Is using the Gail model to calculate the risk of breast cancer in the Venezuelan population justified?

21 Aug 2023
Josepmilly del Valle Peña Colmenares, Carmen Cristina García, Yazmin José Velásquez Velásquez, Leider Arelis Campos Pino, Álvaro Gómez Rodríguez, Wladimir José Villegas Rodríguez, David José González Vargas, Douglas José Angulo Herrera

Objective: To evaluate the accuracy of the Gail model (GM) in women who already have a diagnosis of breast cancer (BC) from the Breast Pathology Service, Hospital Oncology Department of the Venezuelan Social Security Institute (SOH-IVSS) in the period 2004–2014. To compare the accuracy of the GM in women aged above and below 40 years with a diagnosis of BC.

Method: Descriptive, retrospective, cross-sectional, 830 records of patients diagnosed with BC were reviewed between 2004 and 2014.

Results: The mean age for diagnosis of the disease was 46 ± 13 years; menarche age was 13 years ± 2; age at first birth 22 ± 5 years, with a history of biopsy 32 ± 11, the percentage of relatives with a primary history of BC reported (PHBC) 9.3%. Only 41% of women with a diagnosis of BC reported Gail >1.67 (positive Gail).

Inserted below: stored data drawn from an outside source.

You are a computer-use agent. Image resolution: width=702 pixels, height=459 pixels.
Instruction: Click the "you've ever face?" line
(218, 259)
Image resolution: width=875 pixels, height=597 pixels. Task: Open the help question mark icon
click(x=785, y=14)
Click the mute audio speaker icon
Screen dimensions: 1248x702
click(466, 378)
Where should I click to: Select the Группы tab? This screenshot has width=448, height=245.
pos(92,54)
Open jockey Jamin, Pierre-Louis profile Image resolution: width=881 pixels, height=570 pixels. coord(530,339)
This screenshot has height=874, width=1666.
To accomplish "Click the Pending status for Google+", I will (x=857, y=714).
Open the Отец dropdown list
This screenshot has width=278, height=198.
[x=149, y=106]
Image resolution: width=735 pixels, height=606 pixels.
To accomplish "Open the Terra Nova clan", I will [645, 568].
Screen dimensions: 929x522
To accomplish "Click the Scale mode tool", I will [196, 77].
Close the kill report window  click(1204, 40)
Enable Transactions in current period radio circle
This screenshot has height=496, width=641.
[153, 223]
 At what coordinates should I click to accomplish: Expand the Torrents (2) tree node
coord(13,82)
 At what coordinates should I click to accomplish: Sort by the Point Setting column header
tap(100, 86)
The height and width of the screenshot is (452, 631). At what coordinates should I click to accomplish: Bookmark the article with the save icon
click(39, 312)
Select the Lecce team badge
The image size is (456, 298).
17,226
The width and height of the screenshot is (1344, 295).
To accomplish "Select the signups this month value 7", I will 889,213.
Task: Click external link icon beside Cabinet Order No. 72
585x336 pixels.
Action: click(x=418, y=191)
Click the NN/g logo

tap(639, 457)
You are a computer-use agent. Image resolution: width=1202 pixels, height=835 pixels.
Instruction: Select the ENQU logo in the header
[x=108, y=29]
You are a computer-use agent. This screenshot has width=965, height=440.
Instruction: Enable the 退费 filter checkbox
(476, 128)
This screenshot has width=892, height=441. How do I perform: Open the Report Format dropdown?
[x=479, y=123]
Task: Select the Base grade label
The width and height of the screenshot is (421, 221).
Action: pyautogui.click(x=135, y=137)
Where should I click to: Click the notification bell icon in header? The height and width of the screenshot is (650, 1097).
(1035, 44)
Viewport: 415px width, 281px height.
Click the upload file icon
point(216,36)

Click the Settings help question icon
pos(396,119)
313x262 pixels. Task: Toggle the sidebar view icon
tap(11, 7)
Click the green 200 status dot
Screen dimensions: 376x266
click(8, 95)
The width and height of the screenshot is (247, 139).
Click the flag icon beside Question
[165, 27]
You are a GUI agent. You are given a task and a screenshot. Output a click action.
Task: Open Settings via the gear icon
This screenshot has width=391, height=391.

In the dichotomous logistic regression that related positive Gail with the independent variables, it was observed: greater probability of positive Gail if menarche age <11 years (p < 0.036), PHBC (p = 0.005), previous biopsy (p = 0.007), age at first birth 25–29 years (p = 0.019). When stratifying by age, unlike the bivariate analysis, women over 40 years of age are more likely to have a positive Gail in menarche age <11 years (p = 0.008), PHBC (p = 0.001), previous biopsy (p = 0.025) when compared with younger women, the age at first birth between 25 and 29 years was statistically significant for both groups; however, the probability was higher in younger women (p = 0.008).

Conclusion: There is no conclusive evidence to consider that the GM is applicable to Venezuelan women due to its low precision since it only identified 41% of the patients who had BC as high risk; however, when the factors are analysed separately, we found a higher probability of a positive Gail with statistical significance in EM <11 years, PHBC, previous biopsy and age at first birth 25–29 years; When stratifying by age, we observed that the age at first birth 25–29 years in women aged 40 or less increases the probability of a positive Gail. It is necessary to develop new risk assessment models that are adapted to our female population.